(Entries on where items appear)
-----
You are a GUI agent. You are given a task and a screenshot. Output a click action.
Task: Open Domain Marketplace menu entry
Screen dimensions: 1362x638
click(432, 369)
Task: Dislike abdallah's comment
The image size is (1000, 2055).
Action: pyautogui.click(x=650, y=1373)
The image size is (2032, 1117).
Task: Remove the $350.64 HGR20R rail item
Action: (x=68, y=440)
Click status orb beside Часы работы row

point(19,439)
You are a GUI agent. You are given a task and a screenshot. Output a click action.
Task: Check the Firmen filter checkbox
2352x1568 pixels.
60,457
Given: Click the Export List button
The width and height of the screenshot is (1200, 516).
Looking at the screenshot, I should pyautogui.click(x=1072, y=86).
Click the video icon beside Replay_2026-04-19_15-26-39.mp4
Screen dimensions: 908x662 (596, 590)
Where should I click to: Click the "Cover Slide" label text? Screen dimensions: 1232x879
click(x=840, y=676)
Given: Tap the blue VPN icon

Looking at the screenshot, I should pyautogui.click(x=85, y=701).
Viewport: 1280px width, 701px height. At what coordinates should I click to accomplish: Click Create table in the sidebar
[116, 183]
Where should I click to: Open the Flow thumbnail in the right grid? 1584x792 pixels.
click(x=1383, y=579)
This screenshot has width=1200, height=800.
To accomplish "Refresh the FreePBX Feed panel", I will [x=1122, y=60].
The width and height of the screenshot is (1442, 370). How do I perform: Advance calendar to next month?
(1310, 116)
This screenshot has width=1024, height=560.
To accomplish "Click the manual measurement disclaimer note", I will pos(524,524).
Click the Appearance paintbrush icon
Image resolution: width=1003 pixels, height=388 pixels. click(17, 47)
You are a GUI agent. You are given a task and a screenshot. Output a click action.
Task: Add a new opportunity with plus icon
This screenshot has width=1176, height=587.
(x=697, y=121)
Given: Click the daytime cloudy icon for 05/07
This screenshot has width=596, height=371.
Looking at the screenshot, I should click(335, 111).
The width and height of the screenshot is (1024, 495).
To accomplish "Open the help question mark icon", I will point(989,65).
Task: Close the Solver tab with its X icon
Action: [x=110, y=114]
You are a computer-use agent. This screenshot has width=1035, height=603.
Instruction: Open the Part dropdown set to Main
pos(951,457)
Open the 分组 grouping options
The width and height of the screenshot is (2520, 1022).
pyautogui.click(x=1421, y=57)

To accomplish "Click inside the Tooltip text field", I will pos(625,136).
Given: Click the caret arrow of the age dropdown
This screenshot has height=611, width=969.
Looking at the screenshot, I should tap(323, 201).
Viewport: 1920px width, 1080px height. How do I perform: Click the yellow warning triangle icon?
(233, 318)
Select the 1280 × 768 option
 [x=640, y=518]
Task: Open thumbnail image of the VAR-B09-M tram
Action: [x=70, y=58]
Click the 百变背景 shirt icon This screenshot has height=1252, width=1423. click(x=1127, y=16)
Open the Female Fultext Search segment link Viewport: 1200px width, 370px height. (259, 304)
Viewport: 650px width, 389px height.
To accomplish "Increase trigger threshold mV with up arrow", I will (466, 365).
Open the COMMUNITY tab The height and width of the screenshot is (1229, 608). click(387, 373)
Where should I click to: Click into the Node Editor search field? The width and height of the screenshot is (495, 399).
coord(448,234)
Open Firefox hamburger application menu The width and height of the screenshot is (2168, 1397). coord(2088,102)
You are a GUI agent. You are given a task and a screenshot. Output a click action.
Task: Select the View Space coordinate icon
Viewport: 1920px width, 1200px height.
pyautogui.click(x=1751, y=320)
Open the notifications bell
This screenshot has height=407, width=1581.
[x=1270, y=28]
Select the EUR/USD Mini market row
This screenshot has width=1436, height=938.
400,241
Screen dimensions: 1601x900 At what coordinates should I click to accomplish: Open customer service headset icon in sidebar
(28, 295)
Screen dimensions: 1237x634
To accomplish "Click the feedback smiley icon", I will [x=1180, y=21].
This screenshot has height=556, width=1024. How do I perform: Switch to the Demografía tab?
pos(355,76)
-----
> **DIRECTIONS FOR THIS TASK**:
Rewrite every one of the records above so that "GUI agent" becomes "interface agent" each time it occurs, and leave everything else as it is.

> **COMPLETE OUTPUT**:
You are a interface agent. You are given a task and a screenshot. Output a click action.
Task: Open Domain Marketplace menu entry
Screen dimensions: 1362x638
click(432, 369)
Task: Dislike abdallah's comment
The image size is (1000, 2055).
Action: pyautogui.click(x=650, y=1373)
The image size is (2032, 1117).
Task: Remove the $350.64 HGR20R rail item
Action: (x=68, y=440)
Click status orb beside Часы работы row

point(19,439)
You are a interface agent. You are given a task and a screenshot. Output a click action.
Task: Check the Firmen filter checkbox
2352x1568 pixels.
60,457
Given: Click the Export List button
The width and height of the screenshot is (1200, 516).
Looking at the screenshot, I should pyautogui.click(x=1072, y=86).
Click the video icon beside Replay_2026-04-19_15-26-39.mp4
Screen dimensions: 908x662 (596, 590)
Where should I click to: Click the "Cover Slide" label text? Screen dimensions: 1232x879
click(x=840, y=676)
Given: Tap the blue VPN icon

Looking at the screenshot, I should pyautogui.click(x=85, y=701).
Viewport: 1280px width, 701px height. At what coordinates should I click to accomplish: Click Create table in the sidebar
[116, 183]
Where should I click to: Open the Flow thumbnail in the right grid? 1584x792 pixels.
click(x=1383, y=579)
This screenshot has width=1200, height=800.
To accomplish "Refresh the FreePBX Feed panel", I will [x=1122, y=60].
The width and height of the screenshot is (1442, 370). How do I perform: Advance calendar to next month?
(1310, 116)
This screenshot has width=1024, height=560.
To accomplish "Click the manual measurement disclaimer note", I will pos(524,524).
Click the Appearance paintbrush icon
Image resolution: width=1003 pixels, height=388 pixels. click(17, 47)
You are a interface agent. You are given a task and a screenshot. Output a click action.
Task: Add a new opportunity with plus icon
This screenshot has width=1176, height=587.
(x=697, y=121)
Given: Click the daytime cloudy icon for 05/07
This screenshot has width=596, height=371.
Looking at the screenshot, I should click(335, 111).
The width and height of the screenshot is (1024, 495).
To accomplish "Open the help question mark icon", I will point(989,65).
Task: Close the Solver tab with its X icon
Action: [x=110, y=114]
You are a computer-use agent. This screenshot has width=1035, height=603.
Instruction: Open the Part dropdown set to Main
pos(951,457)
Open the 分组 grouping options
The width and height of the screenshot is (2520, 1022).
pyautogui.click(x=1421, y=57)

To accomplish "Click inside the Tooltip text field", I will pos(625,136).
Given: Click the caret arrow of the age dropdown
This screenshot has height=611, width=969.
Looking at the screenshot, I should tap(323, 201).
Viewport: 1920px width, 1080px height. How do I perform: Click the yellow warning triangle icon?
(233, 318)
Select the 1280 × 768 option
 [x=640, y=518]
Task: Open thumbnail image of the VAR-B09-M tram
Action: [x=70, y=58]
Click the 百变背景 shirt icon This screenshot has height=1252, width=1423. click(x=1127, y=16)
Open the Female Fultext Search segment link Viewport: 1200px width, 370px height. (259, 304)
Viewport: 650px width, 389px height.
To accomplish "Increase trigger threshold mV with up arrow", I will (466, 365).
Open the COMMUNITY tab The height and width of the screenshot is (1229, 608). click(387, 373)
Where should I click to: Click into the Node Editor search field? The width and height of the screenshot is (495, 399).
coord(448,234)
Open Firefox hamburger application menu The width and height of the screenshot is (2168, 1397). coord(2088,102)
You are a interface agent. You are given a task and a screenshot. Output a click action.
Task: Select the View Space coordinate icon
Viewport: 1920px width, 1200px height.
pyautogui.click(x=1751, y=320)
Open the notifications bell
This screenshot has height=407, width=1581.
[x=1270, y=28]
Select the EUR/USD Mini market row
This screenshot has width=1436, height=938.
400,241
Screen dimensions: 1601x900 At what coordinates should I click to accomplish: Open customer service headset icon in sidebar
(28, 295)
Screen dimensions: 1237x634
To accomplish "Click the feedback smiley icon", I will [x=1180, y=21].
This screenshot has height=556, width=1024. How do I perform: Switch to the Demografía tab?
pos(355,76)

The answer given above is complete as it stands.